1 JULY 2009. Today, in the United States, is the optional memorial of Blessed Junipero Serra, priest.
The American Revolution began in the east in 1776, but at the same time on the other side of the continent, the catholic missions were spreading into what would become the State of California. That same year, 1776, the Franciscans founded Mission San Juan Capistrano, which is famous now for its annually returning swallows. In fact, San Juan Capistrano was the seventh of nine missions established under Father Serra.
Father Junipero Serra was born in Spain on the island of Majorca on November 24, 1713. In 1730 Serra joined the Franciscan order and was soon noted for his academic abilities. Even before his ordination to the priesthood, he was appointed as lector of philosophy.

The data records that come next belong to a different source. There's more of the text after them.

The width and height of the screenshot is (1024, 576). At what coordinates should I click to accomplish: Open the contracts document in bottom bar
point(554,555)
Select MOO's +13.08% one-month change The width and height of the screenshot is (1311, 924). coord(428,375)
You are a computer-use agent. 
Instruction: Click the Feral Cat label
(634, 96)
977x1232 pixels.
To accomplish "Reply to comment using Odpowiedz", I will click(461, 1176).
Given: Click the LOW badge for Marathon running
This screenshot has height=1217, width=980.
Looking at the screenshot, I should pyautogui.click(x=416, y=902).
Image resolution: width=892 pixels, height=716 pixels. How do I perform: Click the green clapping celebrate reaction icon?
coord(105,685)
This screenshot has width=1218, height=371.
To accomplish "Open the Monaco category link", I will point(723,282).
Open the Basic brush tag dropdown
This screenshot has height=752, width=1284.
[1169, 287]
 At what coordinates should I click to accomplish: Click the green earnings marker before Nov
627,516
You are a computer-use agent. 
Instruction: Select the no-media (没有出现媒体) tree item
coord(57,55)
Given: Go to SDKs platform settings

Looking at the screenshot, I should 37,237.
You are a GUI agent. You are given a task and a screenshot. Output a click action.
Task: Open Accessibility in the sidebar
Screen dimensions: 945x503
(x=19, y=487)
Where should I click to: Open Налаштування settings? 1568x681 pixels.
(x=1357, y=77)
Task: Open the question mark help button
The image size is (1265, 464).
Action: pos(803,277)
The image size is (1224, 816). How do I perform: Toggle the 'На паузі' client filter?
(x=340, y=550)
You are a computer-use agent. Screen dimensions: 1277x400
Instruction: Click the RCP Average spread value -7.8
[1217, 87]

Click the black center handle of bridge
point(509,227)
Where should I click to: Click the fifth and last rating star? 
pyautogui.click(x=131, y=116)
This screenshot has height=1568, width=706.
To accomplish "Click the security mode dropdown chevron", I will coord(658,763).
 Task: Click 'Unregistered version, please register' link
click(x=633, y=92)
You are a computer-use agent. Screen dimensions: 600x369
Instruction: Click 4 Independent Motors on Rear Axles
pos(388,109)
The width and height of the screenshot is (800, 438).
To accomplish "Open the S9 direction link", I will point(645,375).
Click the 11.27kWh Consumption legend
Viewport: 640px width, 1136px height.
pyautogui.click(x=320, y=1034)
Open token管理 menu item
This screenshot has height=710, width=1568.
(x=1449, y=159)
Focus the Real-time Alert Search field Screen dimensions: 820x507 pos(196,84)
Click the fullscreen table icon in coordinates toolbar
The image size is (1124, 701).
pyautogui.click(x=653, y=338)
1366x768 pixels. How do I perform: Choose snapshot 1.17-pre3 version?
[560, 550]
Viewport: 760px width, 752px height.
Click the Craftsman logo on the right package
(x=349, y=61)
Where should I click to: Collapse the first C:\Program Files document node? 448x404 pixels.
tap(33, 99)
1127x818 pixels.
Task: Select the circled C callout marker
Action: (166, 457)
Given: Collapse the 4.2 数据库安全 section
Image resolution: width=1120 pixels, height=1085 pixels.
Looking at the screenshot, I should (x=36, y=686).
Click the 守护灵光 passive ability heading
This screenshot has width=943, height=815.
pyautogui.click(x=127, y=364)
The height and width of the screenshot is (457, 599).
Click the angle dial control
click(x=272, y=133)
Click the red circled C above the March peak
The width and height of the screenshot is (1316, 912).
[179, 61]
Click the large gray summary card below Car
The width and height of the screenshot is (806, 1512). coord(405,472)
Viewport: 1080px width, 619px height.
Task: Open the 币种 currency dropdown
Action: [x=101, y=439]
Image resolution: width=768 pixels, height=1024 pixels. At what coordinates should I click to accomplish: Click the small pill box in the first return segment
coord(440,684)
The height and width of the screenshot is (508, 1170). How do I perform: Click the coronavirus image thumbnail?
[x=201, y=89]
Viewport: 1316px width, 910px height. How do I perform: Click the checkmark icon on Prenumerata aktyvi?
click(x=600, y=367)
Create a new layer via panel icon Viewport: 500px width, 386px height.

Father Serra later received a Doctor of Theology and was a professor at the Lullian University at Palma and the missionary college of San Fernando, Mexico. But, Father Serra suddenly gave up his academics and, following his yearning, set out for the new world to convert the native peoples to Christianity.
After arriving in Vera Cruz, Mexico, Father Serra and a companion walked the 250 miles to Mexico City. Along the way Father Serra injured his leg (it is told his leg became infected from an insect bite) and the injury plagued him the rest of his life. For 18 years Father Serra worked to establish missions in Central Mexico and the Baja Peninsula.
According to the Catholic Encyclopedia:
At his own request Father Serra was assigned to the Sierra Gorda Indian Missions. He served there for nine years, part of the time as superior. He learned the language of the Pame Indians and translated the catechism into their language. Recalled to Mexico, he became famous as a most fervent and effective preacher of missions. His zeal frequently led him to employ extraordinary means in order to move the people to penance. He would pound his breast with a stone while in the pulpit, scourge himself, or apply a lighted torch to his bare chest. In 1767 he was appointed superior of a band of fifteen Franciscans for the Indian Missions of Lower California.In 1769 Father Serra joined a land expedition going north into California. The first mission founded in California was at San Diego. In San Diego food ran short and the mission was in danger of being cancelled. Father Serra and another friar, vowing to stay with the native people began a novena in preparation for St. Joseph's Day, March 19, the scheduled day of departure. And, on that day the relief ship arrived at San Diego.
Other missions followed: Monterey/Carmel (1770); San Antonio and San Gabriel (1771); San Luís Obispo (1772); San Francisco and San Juan Capistrano (1776); Santa Clara (1777); San Buenaventura (1782). Twelve more were founded after Serra’s death.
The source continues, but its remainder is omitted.